> _Consigne écrite_
Dans le texte sur le matériel MS 61, recopiez fidèlement tout le passage qui va de « En service depuis » jusqu'à « ainsi à disparaître. ».

> _Texte source_
En service depuis près de 50 ans sur le RER, le matériel MS 61 vit ses dernières semaines sur le réseau. C’est un matériel pionnier, emblématique du RER, qui s’apprête ainsi à disparaître.
Impossible de parler du RER sans évoquer le MS 61. Ce matériel mythique est un peu au réseau express ce que le Sprague est au métro. Tout le monde l’a vu passer, tout le monde est monté dedans. Depuis quelque temps, pourtant, ses sorties sont plus rares. Seuls quelques trains circulent encore et, face aux rames à deux niveaux, l’ancien matériel a pris un sacré coup de vieux. Le vrombissement de ses moteurs tranche face à la douce musique des trains modernes. Le retrait sans fanfare du MS, trois éléments par mois, nous fait presque oublier qu’il est le matériel qui a fait le RER. Après le lancement du programme du métro express au début des années 60, on décide l’électrification en 1 500 V des anciennes lignes de Vincennes et de Saint-Germain-en-Laye et leur reprise par le RER. Il y a 14 km de tunnel à construire en plus de la modernisation des lignes existantes. Dans la foulée du premier coup de pioche symbolique au pont de Neuilly en 1961, lançant le RER, on élabore un nouveau matériel destiné à desservir ces lignes de métro régional.

> _Documents fournis_
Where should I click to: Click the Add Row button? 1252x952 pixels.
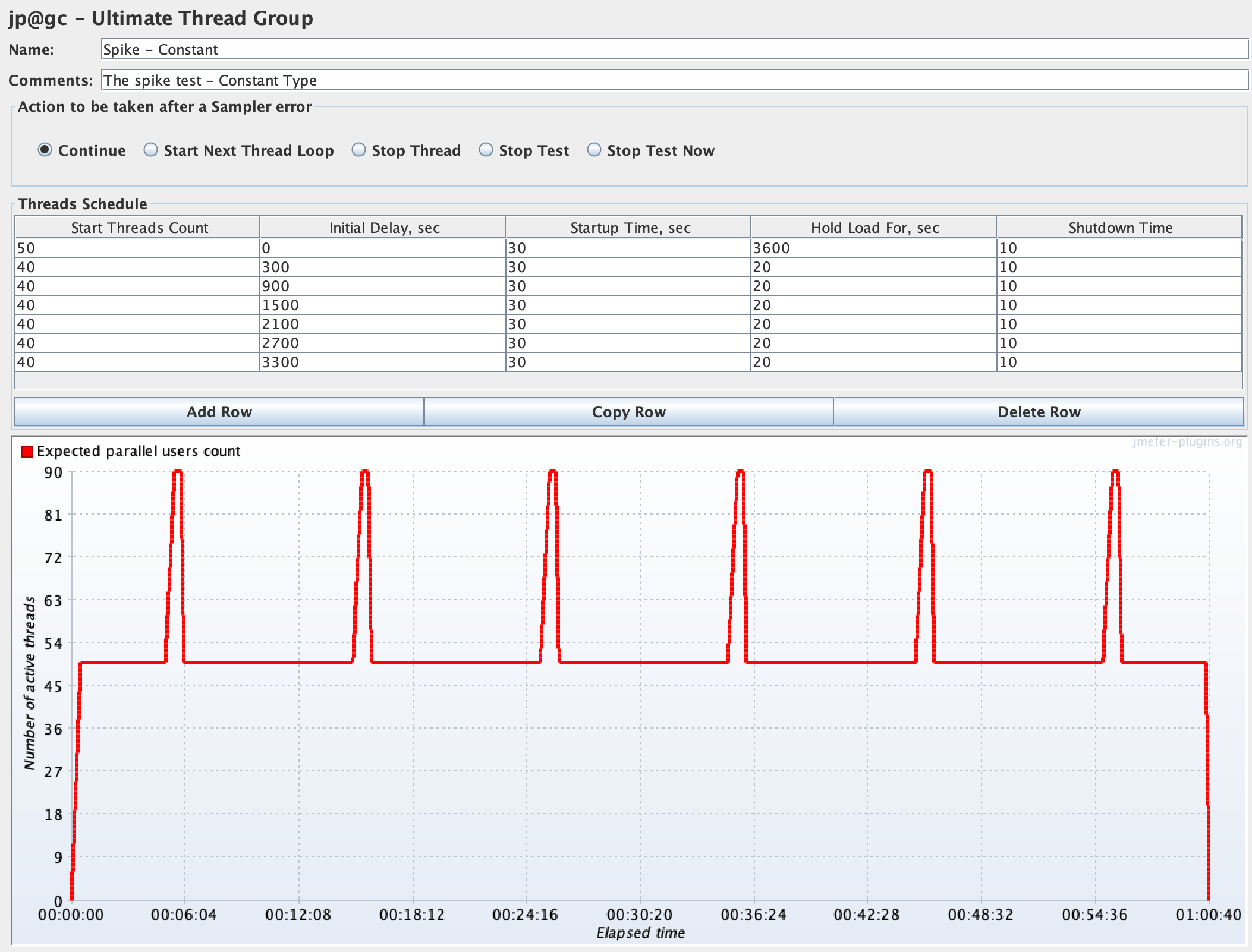tap(219, 412)
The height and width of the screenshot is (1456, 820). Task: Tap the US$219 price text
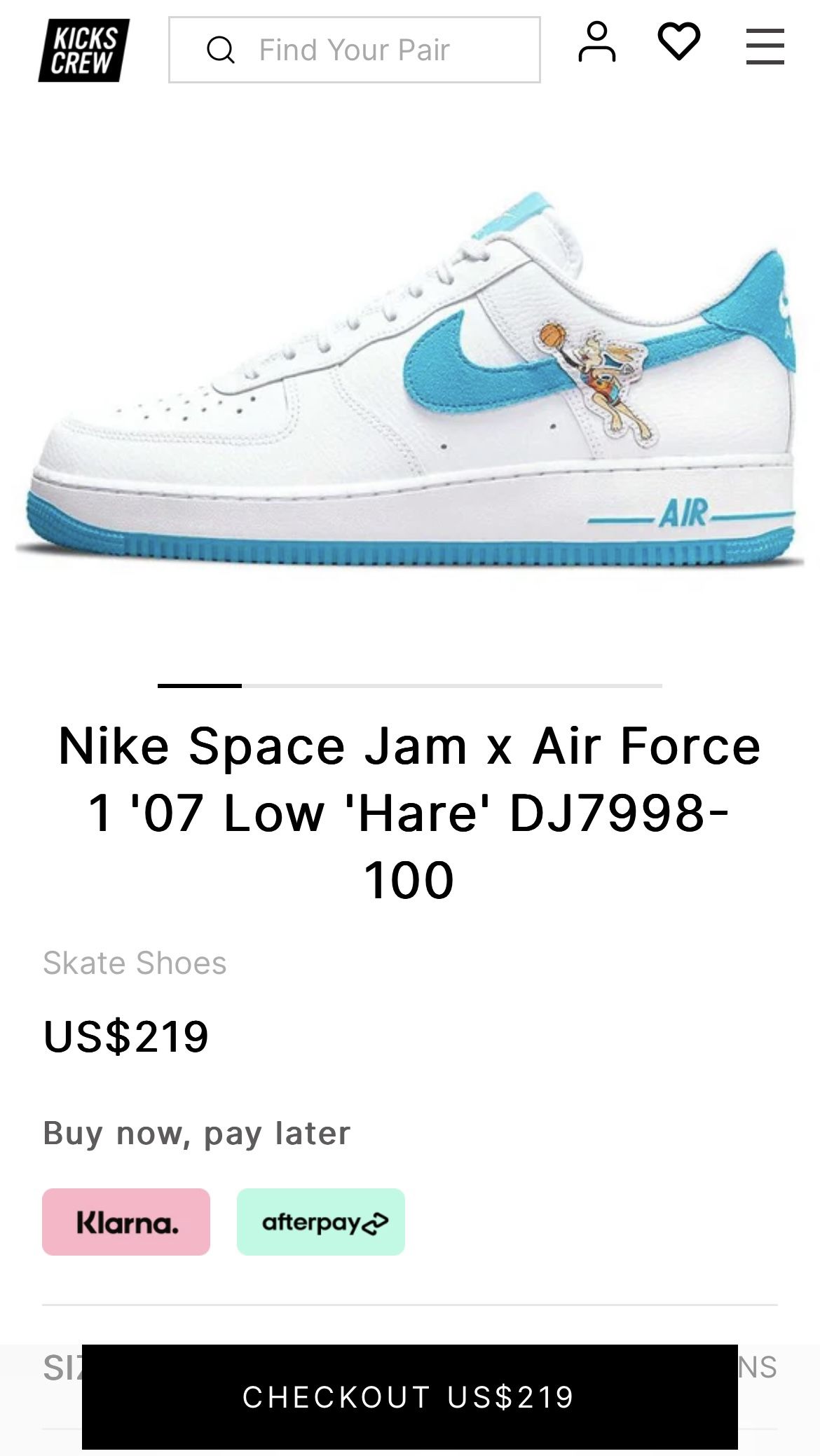tap(126, 1036)
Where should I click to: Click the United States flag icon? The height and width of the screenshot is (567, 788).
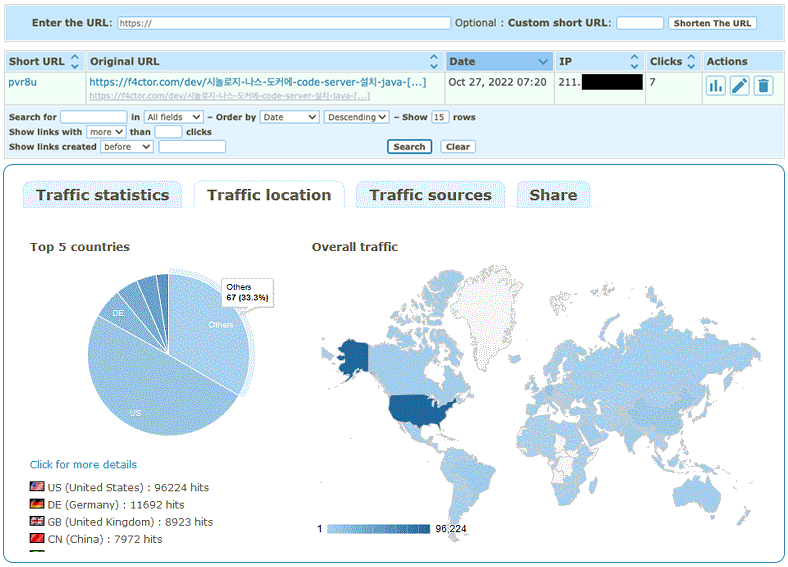tap(37, 488)
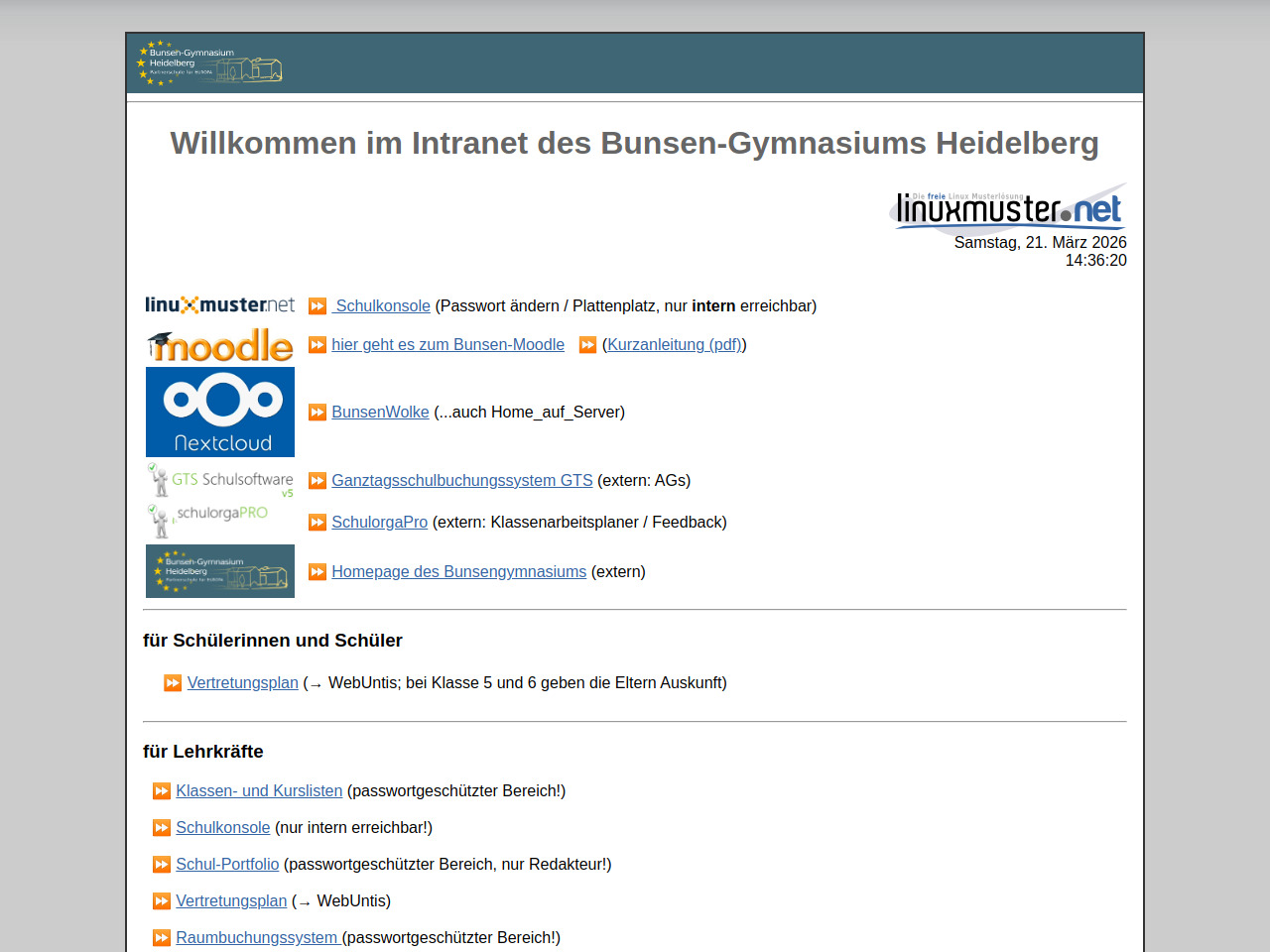Image resolution: width=1270 pixels, height=952 pixels.
Task: Open the Schul-Portfolio link
Action: click(x=227, y=865)
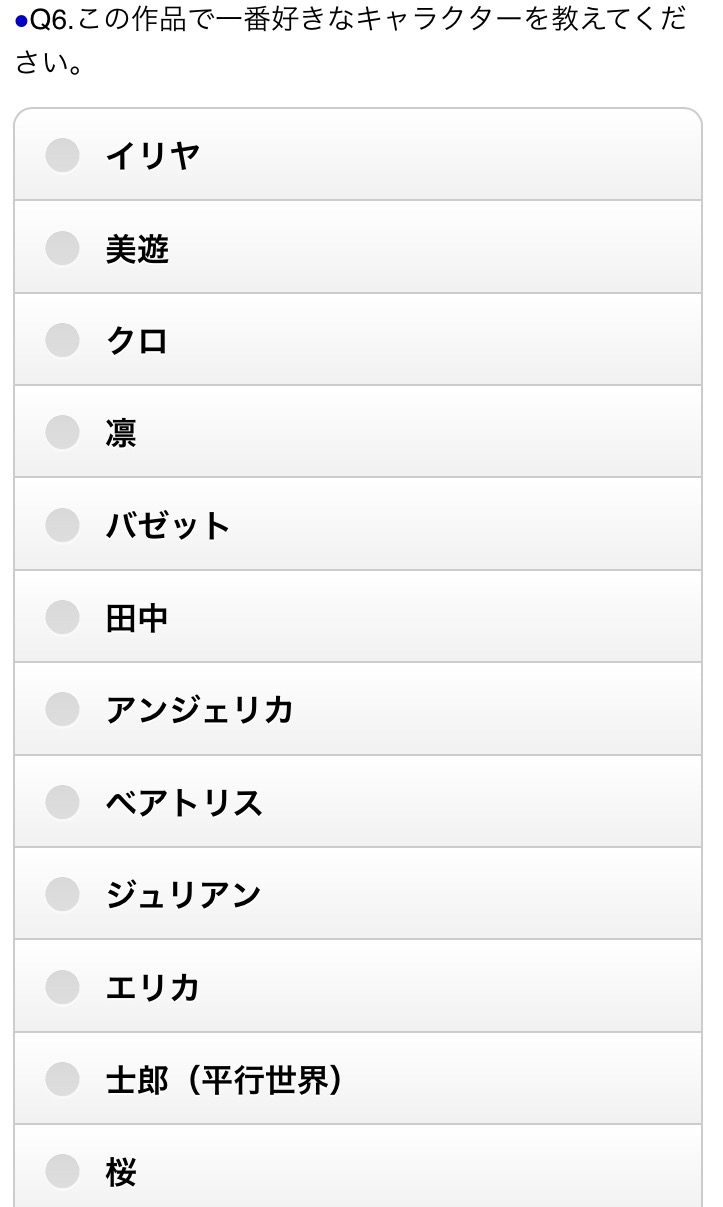Image resolution: width=723 pixels, height=1207 pixels.
Task: Select the イリヤ radio button
Action: (x=62, y=155)
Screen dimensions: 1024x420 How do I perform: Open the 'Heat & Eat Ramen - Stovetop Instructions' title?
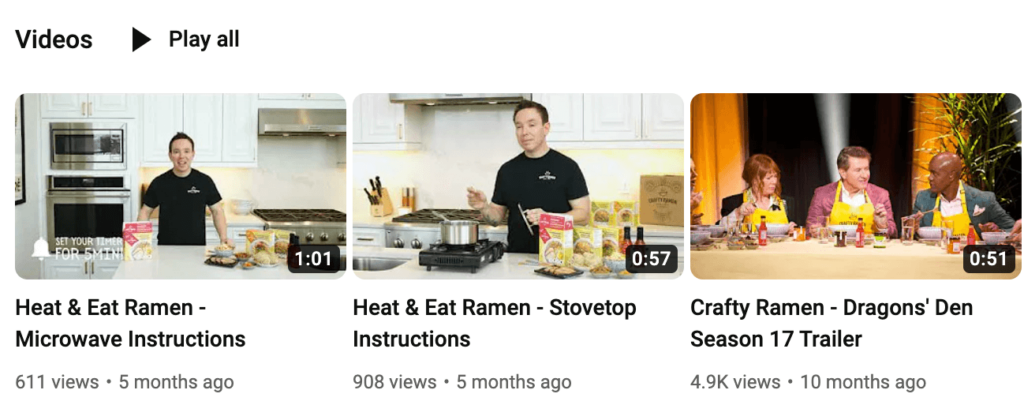point(494,323)
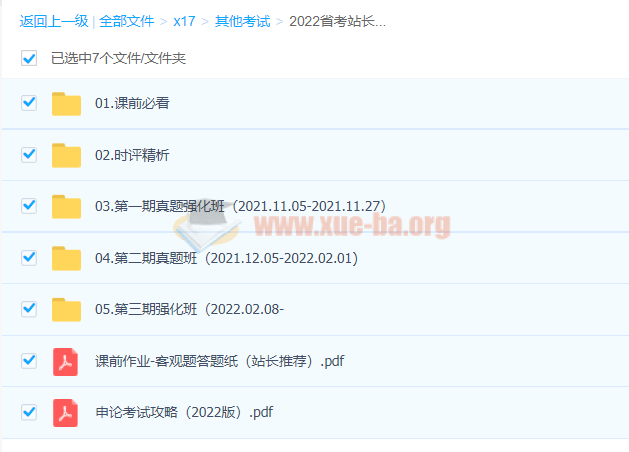Deselect the 申论考试攻略 PDF checkbox
The height and width of the screenshot is (452, 629).
[x=29, y=412]
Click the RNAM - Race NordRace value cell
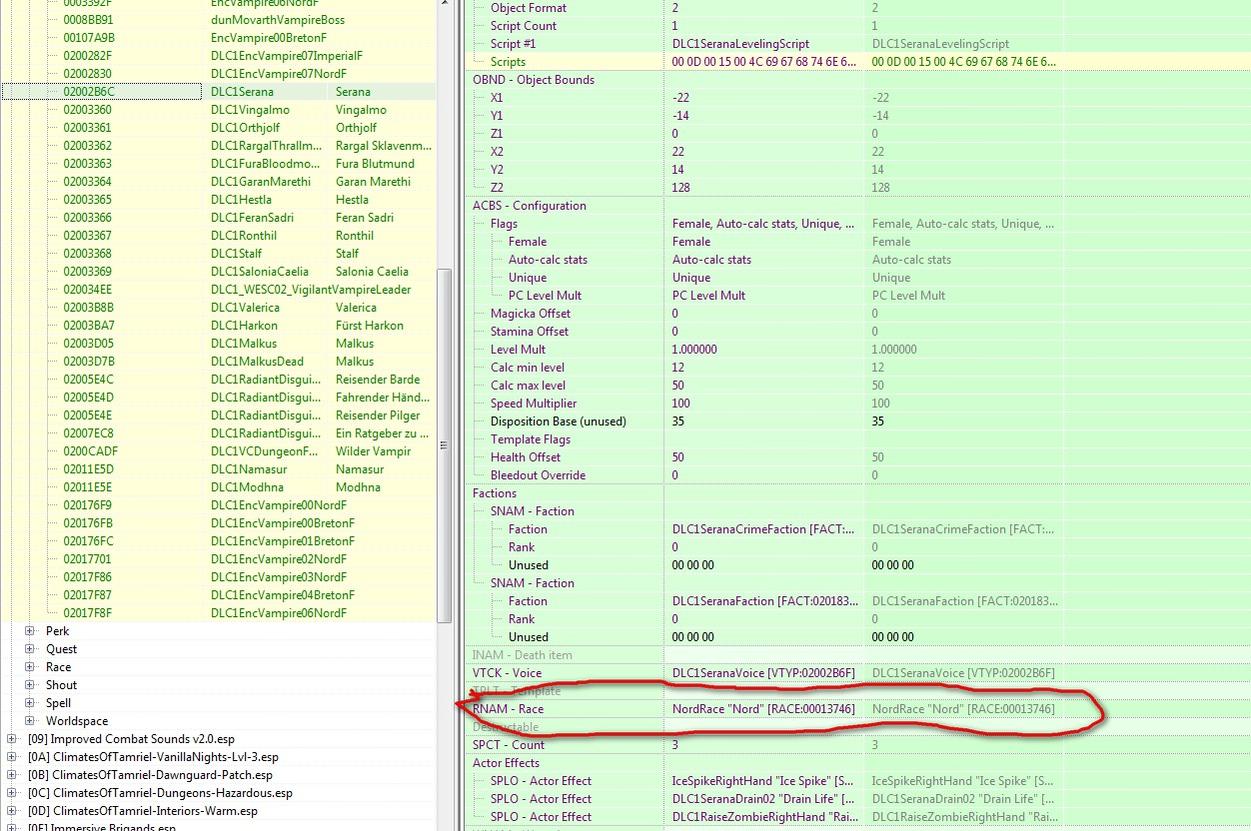Image resolution: width=1251 pixels, height=831 pixels. 763,709
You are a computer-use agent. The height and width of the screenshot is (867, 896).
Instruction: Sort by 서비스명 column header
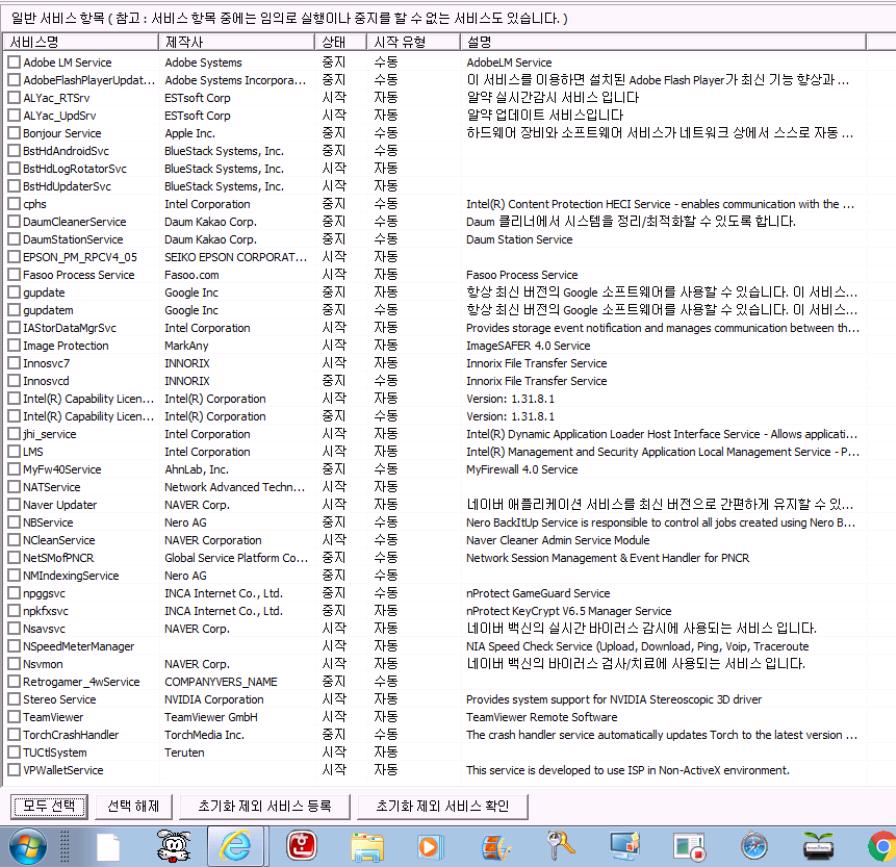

> _Résultat obtenu_
En service depuis près de 50 ans sur le RER, le matériel MS 61 vit ses dernières semaines sur le réseau. C’est un matériel pionnier, emblématique du RER, qui s’apprête ainsi à disparaître.